Lastly we need to get the inverse of the CDF on these values from the lognorm distribution. The revision to this step is simple since the .ppf function lets you pass in an array of values so there’s no need to use a map function.

adjusted = pd.Series(data=stats.lognorm.ppf(quantiles,*fit_params),
                 index=quantiles.index)

The Result

adjusted.png not found

The plot shows the distribution of the new adjusted sample against a density histogram of the original data. It also shows how the adjusted sample follows the fitted model almost exactly. I’m guessing the small amount of error could be adjusted by changing the buffer size. Visually you may wonder what this even accomplished since it looks just like the fitted plot. However, the benefit is that now we have tangible data to work with as opposed to just some SciPy distribution parameters.

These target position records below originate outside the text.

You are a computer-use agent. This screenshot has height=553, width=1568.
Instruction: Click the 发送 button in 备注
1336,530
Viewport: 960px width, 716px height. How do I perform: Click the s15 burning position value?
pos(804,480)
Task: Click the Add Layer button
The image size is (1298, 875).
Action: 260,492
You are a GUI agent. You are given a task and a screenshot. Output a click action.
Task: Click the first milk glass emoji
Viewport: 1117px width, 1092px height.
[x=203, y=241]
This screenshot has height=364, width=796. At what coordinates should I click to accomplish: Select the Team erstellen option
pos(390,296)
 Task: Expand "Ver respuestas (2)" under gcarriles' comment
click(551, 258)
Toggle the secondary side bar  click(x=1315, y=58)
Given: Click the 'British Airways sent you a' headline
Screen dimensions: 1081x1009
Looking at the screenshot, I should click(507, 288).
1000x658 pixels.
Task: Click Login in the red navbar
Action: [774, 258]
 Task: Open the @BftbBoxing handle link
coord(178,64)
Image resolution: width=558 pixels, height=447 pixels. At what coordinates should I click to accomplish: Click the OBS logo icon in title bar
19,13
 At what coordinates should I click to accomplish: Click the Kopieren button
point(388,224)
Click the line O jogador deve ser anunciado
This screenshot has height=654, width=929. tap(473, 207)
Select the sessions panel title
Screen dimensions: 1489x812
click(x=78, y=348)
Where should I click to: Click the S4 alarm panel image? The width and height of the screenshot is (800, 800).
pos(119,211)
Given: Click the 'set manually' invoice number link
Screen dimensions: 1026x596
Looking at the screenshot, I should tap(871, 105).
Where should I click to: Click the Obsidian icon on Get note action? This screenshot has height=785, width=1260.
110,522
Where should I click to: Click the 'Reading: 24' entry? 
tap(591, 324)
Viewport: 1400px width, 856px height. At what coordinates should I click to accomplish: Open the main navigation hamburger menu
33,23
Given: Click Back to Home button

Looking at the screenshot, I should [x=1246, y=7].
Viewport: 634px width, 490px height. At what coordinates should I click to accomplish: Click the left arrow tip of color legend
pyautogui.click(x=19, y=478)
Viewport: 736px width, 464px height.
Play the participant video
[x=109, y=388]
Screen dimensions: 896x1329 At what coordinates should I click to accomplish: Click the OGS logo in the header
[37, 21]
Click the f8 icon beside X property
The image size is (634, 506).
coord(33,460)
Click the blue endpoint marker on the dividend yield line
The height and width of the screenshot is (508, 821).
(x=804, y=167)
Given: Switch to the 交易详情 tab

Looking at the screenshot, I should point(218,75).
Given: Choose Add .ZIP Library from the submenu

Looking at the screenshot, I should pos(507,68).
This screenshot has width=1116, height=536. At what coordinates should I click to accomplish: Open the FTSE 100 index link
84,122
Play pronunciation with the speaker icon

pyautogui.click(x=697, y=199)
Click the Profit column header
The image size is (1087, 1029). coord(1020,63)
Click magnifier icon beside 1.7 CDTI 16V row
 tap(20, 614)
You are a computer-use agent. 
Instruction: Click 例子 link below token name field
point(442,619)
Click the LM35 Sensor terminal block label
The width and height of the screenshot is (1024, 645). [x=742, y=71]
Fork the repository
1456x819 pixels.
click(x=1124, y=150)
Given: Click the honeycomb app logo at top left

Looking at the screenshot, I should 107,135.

So, if I want to compare the energy usage of the two data sets, I can check egz.trapz(data,'15 min') against egz.trapz(adjusted,'15 min'). Here’s an output showing the difference:

Sample: 320679.0 kWh
Model: 312584.0 kWh
Saved: 8095.0 kWh

So in that case the fitted model saved about 8,100 kWh of energy, which is about 2.5% of the sample’s energy usage. That doesn’t seem like a huge amount, but it’s realistic. Also this is just relying on squashing outliers, it’s not intended to shift the center point of the data so it can’t cause massive changes in energy usage.

For the future, I should abstract this process and also look at how the shift affects the daily power plots.